The staff will ask you to sign an Informed Consent form. Read it carefully. It lists:
— Your Name
— The kind of surgery you will have
— The risks of your surgery
— That you talked to your doctor about the surgery and asked questions
— Your agreement to have the surgery

Make sure everything on the form is correct. Make sure all of your questions have been answered. If you do not understand something on the form — speak up!

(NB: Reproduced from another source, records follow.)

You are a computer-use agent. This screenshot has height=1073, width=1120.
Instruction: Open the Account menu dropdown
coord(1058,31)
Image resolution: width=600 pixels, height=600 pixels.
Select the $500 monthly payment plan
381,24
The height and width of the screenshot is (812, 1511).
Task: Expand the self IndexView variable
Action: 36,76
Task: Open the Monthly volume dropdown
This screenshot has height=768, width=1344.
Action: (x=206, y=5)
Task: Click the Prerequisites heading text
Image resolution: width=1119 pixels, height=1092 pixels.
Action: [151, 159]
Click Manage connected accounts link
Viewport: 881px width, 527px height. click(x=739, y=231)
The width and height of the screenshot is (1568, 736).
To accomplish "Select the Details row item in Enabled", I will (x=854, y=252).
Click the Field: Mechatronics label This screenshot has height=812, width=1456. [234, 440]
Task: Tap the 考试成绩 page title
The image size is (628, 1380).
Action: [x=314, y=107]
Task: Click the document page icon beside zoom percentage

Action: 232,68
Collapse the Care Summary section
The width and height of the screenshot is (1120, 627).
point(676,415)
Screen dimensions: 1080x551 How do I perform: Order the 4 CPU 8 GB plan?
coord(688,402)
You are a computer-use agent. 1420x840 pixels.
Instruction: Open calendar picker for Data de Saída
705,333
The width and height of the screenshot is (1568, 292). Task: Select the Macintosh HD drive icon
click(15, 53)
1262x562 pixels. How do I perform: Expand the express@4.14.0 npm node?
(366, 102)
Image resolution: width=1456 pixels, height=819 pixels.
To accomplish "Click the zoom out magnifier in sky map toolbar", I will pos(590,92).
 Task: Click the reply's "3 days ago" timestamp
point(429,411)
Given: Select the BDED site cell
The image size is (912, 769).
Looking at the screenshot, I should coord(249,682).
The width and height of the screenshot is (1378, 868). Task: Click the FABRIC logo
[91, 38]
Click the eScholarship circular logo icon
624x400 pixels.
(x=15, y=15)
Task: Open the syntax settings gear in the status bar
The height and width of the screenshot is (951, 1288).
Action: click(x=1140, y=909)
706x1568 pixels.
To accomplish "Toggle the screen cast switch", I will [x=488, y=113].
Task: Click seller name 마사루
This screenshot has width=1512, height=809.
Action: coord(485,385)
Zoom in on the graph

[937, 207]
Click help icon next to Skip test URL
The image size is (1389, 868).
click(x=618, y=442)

For your safety, the staff may ask you the same question many times. They will ask:
— Who you are
— What kind of surgery your are having
— The part of your body to be operated on

They will also double-check the records from your doctor’s office.

Before your surgery
— A health care worker will mark the spot on your body to be operated on. Make sure they mark only the correct part and nowhere else. This helps avoid mistakes.
— Marking usually happens when you are awake. Sometimes you cannot be awake for the marking. If this happens, a family member or a friend or another healthcare worker can watch the marking. They can make sure that your correct body part is marked.
— Your neck, upper back or lower back will be marked if you are having spine surgery. The surgeon will check the exact place on your spine in the operating room after you are asleep.
— Ask your surgeon if they will take a "time-out" just before your surgery. This is done to make sure they are doing the right surgery on the right body part on the right person.

After your surgery
— Tell your doctor or nurse about your pain. Hospitals and other surgical facilities that are accredited by The Joint Commission must help relieve your pain.
— Ask questions about medicines that are given to you, especially new medicine. What is it? What is it for? Are there any side effects? Tell your caregivers about any allergies you have to medicines. If you have more questions about a medicine, talk to your doctor or nurse before taking it.
— Find about and IV (intravenous) fluids that you are given. These liquids that drip from a bag into your vein. Ask how long the liquid should take to "run out." Tell the nurse if it seems to be dripping too fast or too slow.
— Ask your doctor if you will need therapy or medicine after you leave the hospital.

Ask when you can resume activities like work, exercise and travel.